演習課題 - 引用箇所で実行されるSQLは、何月の注文データと注文明細データを結合して検索するものですか。

引用箇所 -
/---

こちらもインデックス追加前と同じ以下のSQLを実行し、2月の注文データと注文明細データを結合し検索した場合の実行計画と実行時間を確認します。

explain analyze select * from item_order o1 inner join item_order_detail o2 on o1.id = o2.item_order_id  where o1.orderd_date between '2020-02-01 00:00:00' and '2020-02-28 00:00:00';

パーティションなし

test_db2=# explain analyze select * from item_order o1 inner join item_order_detail o2 on o1.id = o2.item_order_id  where o1.orderd_date between '2020-02-01 00:00:00' and '2020-02-28 00:00:00';
                                                                                     QUERY PLAN
-------------------------------------------------------------------------------------------------------------------------------------------------------------------------------------
 Gather  (cost=9748.90..198761.11 rows=727130 width=44) (actual time=73.307..493.736 rows=735890 loops=1)

\---

収集資料 -
/---

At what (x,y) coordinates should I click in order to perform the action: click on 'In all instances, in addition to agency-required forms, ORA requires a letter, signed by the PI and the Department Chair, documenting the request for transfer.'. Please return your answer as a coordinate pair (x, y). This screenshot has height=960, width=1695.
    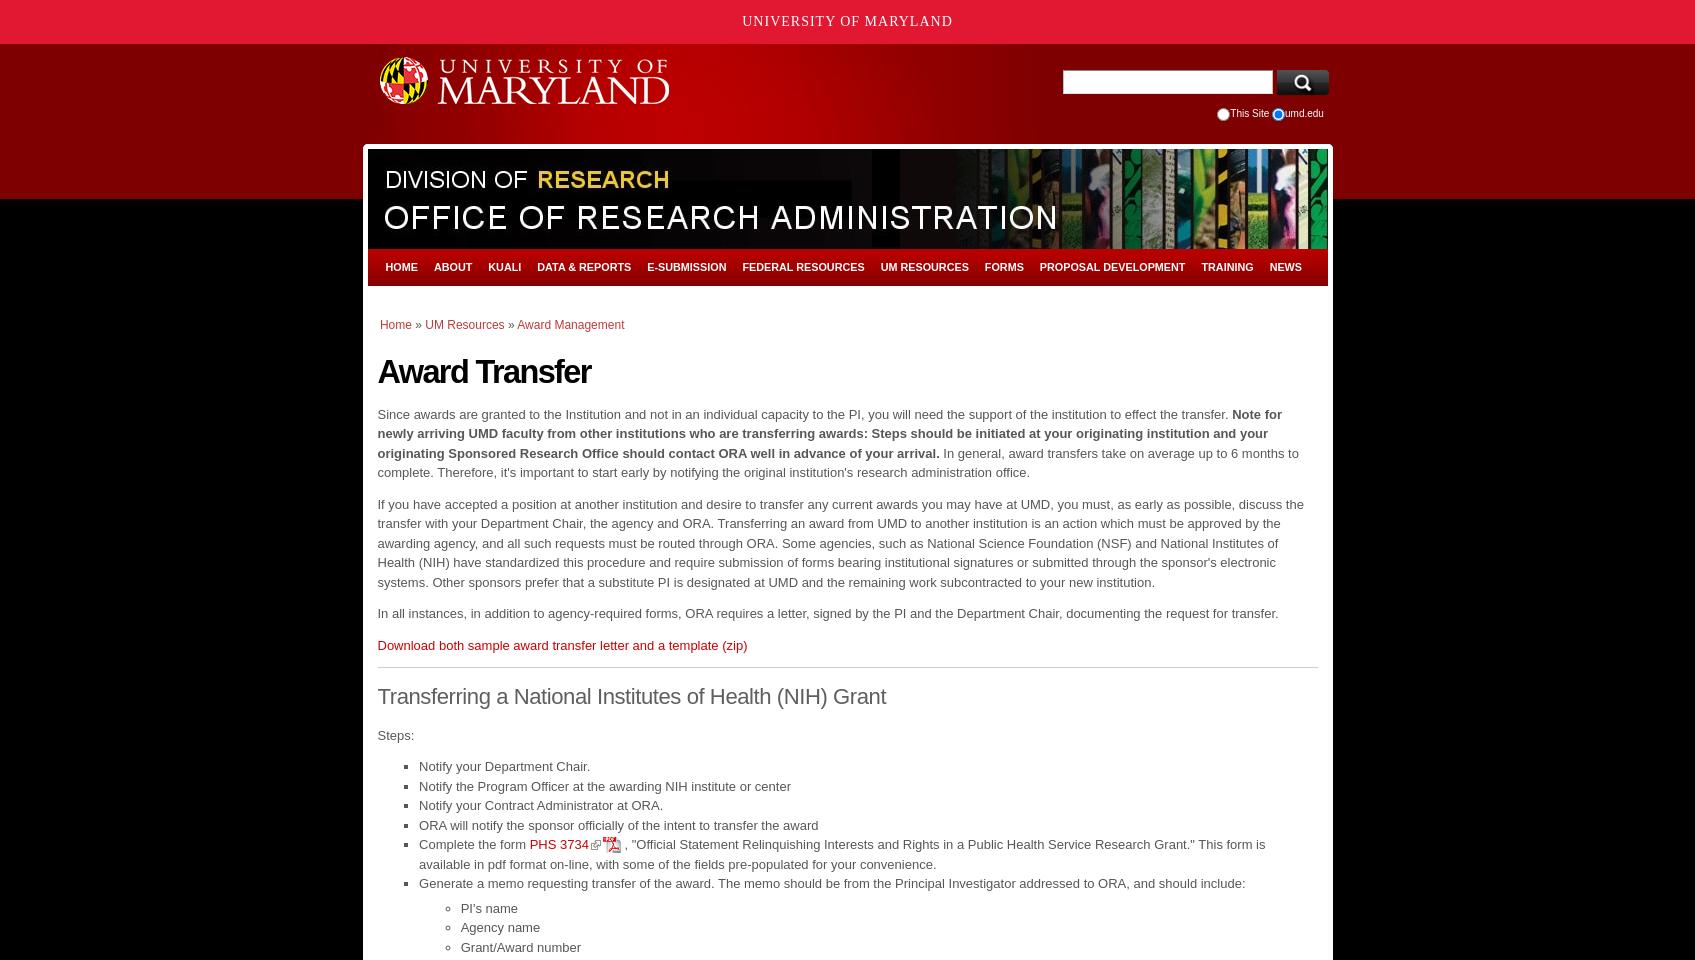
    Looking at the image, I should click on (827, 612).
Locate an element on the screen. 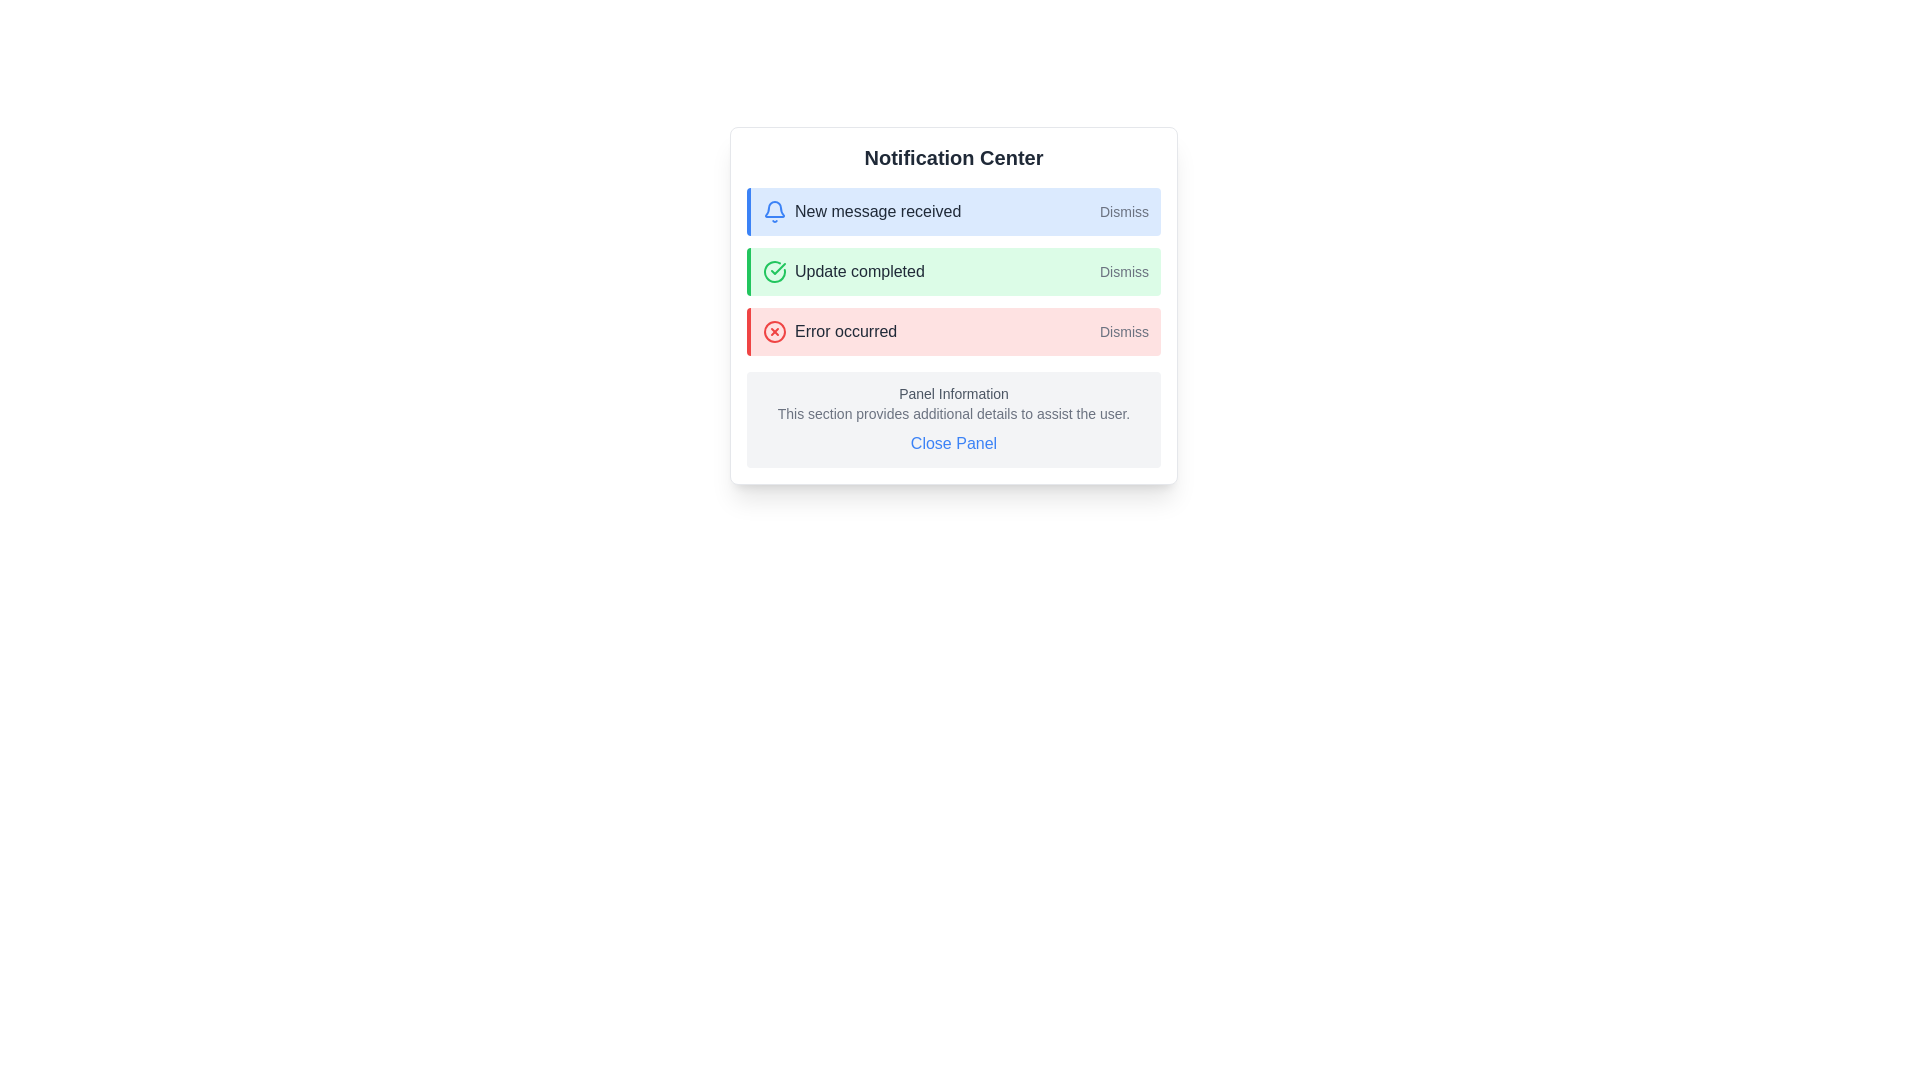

\---

解答 - 2月の注文データと注文明細データです。